Gegeven tekst:
------

Heksenboter in het bos tussen Lochem en Vorden. Foto: Sander Grootendorst
Heksenboter in het bos tussen Lochem en Vorden. Foto: Sander Grootendorst

Het wonderlijke leven van de heksenboter

ACHTERHOEK - Achterhoek – Het is geel, boterachtig van samenstelling, het drapeert zich over dode takken en ander hout, het kan zich verplaatsen en lost uiteindelijk op in talloze sporenlichaampjes, die een nieuw leven als slijmzwam beginnen. Het is… heksenboter.

Door Sander Grootendorst

Vanuit de verte leek het of iemand een pak vanilleyoghurt had leeggegoten over een met haarmos begroeide boomstronk in het bos tussen Vorden en Lochem. Of was het – om, minder sprookjesachtig, met de Engelsen te spreken – dog vomit, hondenkots? Het is hun officiële benaming van deze slijmzwamsoort, die je in de Achterhoekse natuur overal kunt tegenkomen, maar je oog moet er natuurlijk wel op vallen. De kans daarop is groter bij het type weersomstandigheden van de laatste tijd: veel regen, maar zeker niet koud.

------

Verzamelde gegevens:
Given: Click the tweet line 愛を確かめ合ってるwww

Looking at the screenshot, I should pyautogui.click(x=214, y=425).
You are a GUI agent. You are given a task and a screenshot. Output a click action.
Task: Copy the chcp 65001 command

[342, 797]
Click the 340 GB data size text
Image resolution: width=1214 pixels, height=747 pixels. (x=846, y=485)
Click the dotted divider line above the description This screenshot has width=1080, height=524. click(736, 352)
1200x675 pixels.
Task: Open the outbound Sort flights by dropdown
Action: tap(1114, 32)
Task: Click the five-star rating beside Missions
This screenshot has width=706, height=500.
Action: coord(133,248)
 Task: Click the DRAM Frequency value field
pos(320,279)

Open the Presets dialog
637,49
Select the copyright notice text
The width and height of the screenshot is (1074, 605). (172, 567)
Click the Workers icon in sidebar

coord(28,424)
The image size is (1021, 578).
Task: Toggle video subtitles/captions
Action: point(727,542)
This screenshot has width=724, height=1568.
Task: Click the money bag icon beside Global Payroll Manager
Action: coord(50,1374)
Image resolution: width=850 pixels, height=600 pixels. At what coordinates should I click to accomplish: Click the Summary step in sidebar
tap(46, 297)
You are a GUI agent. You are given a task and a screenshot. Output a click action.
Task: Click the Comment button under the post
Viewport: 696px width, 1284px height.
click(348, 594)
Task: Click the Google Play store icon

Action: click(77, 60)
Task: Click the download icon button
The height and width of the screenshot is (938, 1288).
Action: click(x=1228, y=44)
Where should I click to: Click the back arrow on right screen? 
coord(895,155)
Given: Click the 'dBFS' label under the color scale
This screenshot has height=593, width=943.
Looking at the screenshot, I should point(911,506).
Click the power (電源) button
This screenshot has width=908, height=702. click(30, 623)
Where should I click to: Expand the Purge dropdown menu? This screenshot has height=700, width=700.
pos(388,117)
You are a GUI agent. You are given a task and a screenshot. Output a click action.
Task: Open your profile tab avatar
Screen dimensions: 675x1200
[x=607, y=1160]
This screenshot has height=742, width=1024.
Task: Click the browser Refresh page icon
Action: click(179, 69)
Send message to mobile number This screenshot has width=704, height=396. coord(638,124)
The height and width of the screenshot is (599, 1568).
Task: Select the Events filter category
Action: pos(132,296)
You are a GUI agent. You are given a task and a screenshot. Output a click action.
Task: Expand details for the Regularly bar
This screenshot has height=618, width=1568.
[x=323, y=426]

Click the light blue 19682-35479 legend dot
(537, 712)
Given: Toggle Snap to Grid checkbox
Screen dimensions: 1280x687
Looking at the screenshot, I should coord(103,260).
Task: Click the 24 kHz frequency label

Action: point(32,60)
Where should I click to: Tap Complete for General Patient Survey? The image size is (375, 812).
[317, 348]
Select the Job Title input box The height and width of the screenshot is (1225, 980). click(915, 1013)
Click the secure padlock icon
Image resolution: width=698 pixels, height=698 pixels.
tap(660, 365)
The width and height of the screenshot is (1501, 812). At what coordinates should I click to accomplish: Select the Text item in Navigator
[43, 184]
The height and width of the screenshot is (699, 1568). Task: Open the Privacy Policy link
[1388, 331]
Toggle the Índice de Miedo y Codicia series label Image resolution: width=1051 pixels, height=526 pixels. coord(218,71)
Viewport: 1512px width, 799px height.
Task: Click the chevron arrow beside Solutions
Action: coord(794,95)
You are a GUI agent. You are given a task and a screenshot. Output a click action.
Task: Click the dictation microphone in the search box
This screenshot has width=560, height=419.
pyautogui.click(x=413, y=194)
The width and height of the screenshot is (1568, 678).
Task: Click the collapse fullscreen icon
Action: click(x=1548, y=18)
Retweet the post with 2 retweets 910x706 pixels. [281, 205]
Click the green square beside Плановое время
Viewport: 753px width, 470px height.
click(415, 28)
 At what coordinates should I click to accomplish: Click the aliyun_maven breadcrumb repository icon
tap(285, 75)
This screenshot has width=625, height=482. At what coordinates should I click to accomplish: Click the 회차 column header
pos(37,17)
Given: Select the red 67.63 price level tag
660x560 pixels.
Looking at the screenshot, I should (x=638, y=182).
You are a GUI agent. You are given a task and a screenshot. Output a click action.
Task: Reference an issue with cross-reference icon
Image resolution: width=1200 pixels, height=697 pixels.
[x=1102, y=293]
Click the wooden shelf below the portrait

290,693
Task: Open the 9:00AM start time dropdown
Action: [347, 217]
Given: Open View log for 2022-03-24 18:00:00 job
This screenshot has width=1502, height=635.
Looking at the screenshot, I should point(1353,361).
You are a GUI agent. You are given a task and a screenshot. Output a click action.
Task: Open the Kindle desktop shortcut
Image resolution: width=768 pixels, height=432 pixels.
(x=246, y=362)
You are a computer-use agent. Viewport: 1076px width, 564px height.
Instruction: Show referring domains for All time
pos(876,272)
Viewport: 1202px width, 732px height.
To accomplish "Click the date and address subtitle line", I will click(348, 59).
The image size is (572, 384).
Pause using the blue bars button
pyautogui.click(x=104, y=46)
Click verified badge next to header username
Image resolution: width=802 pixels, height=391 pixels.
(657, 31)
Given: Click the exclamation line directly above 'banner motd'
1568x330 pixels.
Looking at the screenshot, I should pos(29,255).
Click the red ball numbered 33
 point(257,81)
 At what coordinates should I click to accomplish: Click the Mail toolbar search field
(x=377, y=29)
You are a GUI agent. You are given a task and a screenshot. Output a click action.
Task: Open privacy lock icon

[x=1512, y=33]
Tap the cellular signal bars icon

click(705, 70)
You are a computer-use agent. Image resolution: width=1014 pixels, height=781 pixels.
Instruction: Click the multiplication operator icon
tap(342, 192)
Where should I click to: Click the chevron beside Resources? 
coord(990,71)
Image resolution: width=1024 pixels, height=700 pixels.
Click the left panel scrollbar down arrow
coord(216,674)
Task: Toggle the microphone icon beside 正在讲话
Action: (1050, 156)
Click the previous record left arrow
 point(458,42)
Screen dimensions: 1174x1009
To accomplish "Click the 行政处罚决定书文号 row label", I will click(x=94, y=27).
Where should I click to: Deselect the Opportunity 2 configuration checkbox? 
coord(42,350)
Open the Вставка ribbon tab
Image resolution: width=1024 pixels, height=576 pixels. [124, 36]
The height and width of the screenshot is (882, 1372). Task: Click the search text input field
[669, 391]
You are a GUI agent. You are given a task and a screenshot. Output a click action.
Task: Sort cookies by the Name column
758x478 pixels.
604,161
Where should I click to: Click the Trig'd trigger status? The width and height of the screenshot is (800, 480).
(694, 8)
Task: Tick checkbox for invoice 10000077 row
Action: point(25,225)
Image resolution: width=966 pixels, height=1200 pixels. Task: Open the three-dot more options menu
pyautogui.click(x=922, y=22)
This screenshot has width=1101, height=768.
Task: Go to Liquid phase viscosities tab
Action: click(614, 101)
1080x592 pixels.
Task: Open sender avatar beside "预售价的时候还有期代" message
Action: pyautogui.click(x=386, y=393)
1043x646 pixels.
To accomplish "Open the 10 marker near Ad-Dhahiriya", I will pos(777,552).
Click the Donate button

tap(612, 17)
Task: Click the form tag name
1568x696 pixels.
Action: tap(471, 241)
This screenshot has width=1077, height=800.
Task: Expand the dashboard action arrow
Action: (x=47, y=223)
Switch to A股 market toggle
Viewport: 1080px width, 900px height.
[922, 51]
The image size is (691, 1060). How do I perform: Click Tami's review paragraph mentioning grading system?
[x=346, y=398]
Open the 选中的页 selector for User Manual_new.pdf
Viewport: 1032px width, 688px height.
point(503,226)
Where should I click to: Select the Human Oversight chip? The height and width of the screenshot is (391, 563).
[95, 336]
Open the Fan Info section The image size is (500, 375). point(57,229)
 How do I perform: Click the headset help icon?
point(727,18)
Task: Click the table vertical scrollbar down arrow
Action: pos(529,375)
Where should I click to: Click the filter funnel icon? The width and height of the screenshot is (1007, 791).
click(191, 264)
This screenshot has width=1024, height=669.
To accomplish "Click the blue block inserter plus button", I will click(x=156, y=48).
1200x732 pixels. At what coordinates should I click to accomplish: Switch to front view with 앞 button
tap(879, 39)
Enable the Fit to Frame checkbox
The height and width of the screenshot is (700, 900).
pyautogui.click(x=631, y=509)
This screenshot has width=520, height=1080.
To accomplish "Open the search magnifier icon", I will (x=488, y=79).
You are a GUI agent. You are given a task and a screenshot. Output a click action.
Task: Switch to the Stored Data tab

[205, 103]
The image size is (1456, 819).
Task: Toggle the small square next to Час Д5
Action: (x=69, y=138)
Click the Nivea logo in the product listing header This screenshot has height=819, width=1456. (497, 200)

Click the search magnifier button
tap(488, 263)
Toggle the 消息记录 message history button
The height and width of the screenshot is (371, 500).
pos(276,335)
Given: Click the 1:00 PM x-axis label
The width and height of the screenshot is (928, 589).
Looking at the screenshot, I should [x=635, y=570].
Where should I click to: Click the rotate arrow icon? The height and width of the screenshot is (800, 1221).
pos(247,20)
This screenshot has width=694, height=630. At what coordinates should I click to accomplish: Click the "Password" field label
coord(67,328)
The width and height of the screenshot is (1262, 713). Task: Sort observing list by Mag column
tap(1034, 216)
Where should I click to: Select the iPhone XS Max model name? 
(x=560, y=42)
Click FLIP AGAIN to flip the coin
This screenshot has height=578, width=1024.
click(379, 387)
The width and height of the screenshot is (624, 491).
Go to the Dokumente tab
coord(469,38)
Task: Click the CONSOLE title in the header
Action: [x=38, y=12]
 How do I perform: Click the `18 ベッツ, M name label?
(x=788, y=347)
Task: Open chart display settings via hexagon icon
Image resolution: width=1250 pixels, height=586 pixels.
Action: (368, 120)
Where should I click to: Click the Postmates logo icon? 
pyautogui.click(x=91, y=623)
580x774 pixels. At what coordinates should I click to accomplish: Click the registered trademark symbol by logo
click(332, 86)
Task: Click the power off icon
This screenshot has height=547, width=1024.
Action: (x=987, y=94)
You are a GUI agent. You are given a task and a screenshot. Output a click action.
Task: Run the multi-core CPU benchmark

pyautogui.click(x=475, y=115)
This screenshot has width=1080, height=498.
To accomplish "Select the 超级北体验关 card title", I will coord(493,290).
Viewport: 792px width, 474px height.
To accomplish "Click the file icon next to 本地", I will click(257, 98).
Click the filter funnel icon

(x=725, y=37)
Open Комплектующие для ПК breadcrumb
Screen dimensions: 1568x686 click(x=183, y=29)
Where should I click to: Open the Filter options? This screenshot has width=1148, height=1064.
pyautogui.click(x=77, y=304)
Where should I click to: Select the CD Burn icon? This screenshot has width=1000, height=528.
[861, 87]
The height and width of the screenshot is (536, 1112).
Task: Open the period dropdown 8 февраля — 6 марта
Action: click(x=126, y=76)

------

Opdracht 1: Geef het stuk van de tekst over heksenboter tussen "Door Sander Grootendorst" en "zeker niet koud.", beide inbegrepen, opnieuw weer en vervang daarin "haarmos" door "veenmos".
Opdracht 2: Bij welk weer is de kans volgens de tekst over heksenboter groter dat je deze slijmzwam opmerkt?

Antwoord 1:
Door Sander Grootendorst

Vanuit de verte leek het of iemand een pak vanilleyoghurt had leeggegoten over een met veenmos begroeide boomstronk in het bos tussen Vorden en Lochem. Of was het – om, minder sprookjesachtig, met de Engelsen te spreken – dog vomit, hondenkots? Het is hun officiële benaming van deze slijmzwamsoort, die je in de Achterhoekse natuur overal kunt tegenkomen, maar je oog moet er natuurlijk wel op vallen. De kans daarop is groter bij het type weersomstandigheden van de laatste tijd: veel regen, maar zeker niet koud.

Antwoord 2: Bij veel regen, maar zeker niet koud weer.